In predictable fashion, Inside Higher Ed has reported on “The Vanishing West,” the National Association of Scholars’ study on the virtual disappearance of Western Civ courses from our colleges, by quoting only critics. But the criticisms are the same ones I’ve been hearing for the 20 years I’ve been in academia.
Princeton Professor and president of the American Historical Association Anthony Grafton gives the oft-repeated (including in student essays on the topic) reason that today we have a “radically different” student body that might not be “as interested in such courses.” Of course, no one asks students if they are “interested” in the required math and science courses.
Grafton also says that the “increasing specialization among professors” means that they are not equipped to teach such courses and might not “enjoy” doing so.
The latter reason points to a serious institutional problem.
A lecturer (by definition non-tenured) whose syllabus was cited as exemplary is quoted as justifying Western Civilization as one of many civilizations.
But we should not fear reprisals from insistence that the teaching of Western civilization is important. In fact, the reasons cited in this article for questioning the report point to reasons why it is more important than ever to teach Western Civilization.
1.) Yes, the student body has changed. But students who are immigrants or foreign are less likely than their predecessors to have taken Western Civilization classes in high school or to have absorbed it from the culture.
2.) A large part of education concerns exposing students to different ideas, and given students' foreign backgrounds and immersion in non-Western cultures through their primary and secondary educations, it is all the more important for them to learn the principles of what has become "different."

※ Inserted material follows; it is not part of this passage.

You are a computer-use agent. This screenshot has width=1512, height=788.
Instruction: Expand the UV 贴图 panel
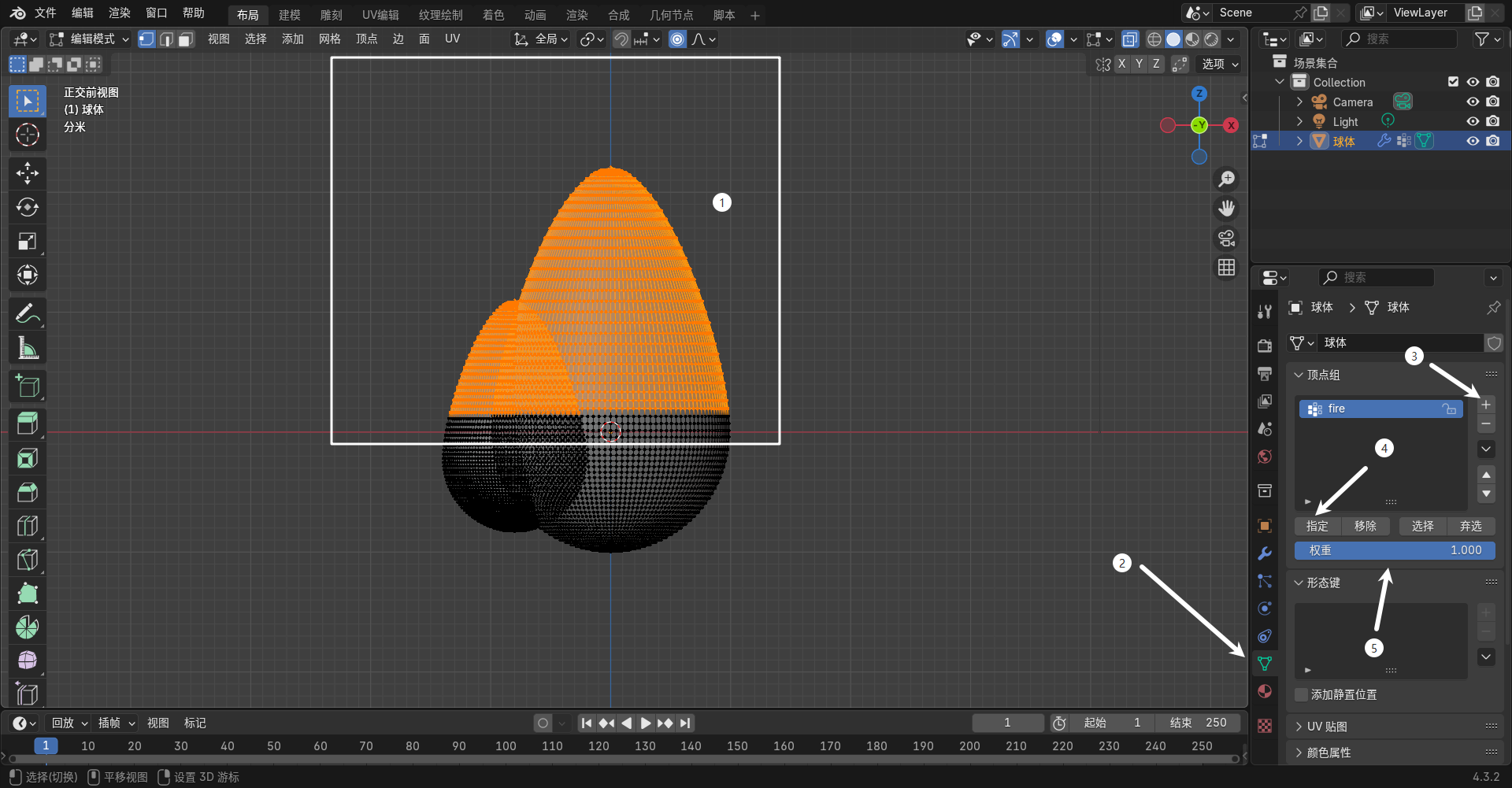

3.) Without exposure to the notions of freedom and individuality that undergird Western culture students cannot discern the lacks in other cultures. This became clear in one of my classes when a Chinese student repeated her government's line that freedoms need to be curtailed in order to maintain order and prosperity. Her exposure to Western principles is important, as it is for native-born students, some of whom have never heard the word "communism.”
4.) Without the immersion in Western history and literature, any attempt to introduce students to the principles of Western civilization sounds like political indoctrination. Without context that comes from deep study, ideas expressed in the popular media come across as dogmatic and jingoistic.
5.) An immersion in Western ideas, by offering a contrast, helps students to understand the other cultures that are being promoted (Chinese, African, Middle Eastern, indigenous, etc.)
6.) Those who emigrate as adults from repressive regimes often carry their suspicions of government with them. This was true for my immigrant parents from then-communist Yugoslavia and the parents of my Ukrainian friends. Immigrants’ children deserve exposure to the rich intellectual history of the West, the culture they live in. With all the emphasis on “civic engagement” one would think that academics would use the NAS report to institute changes.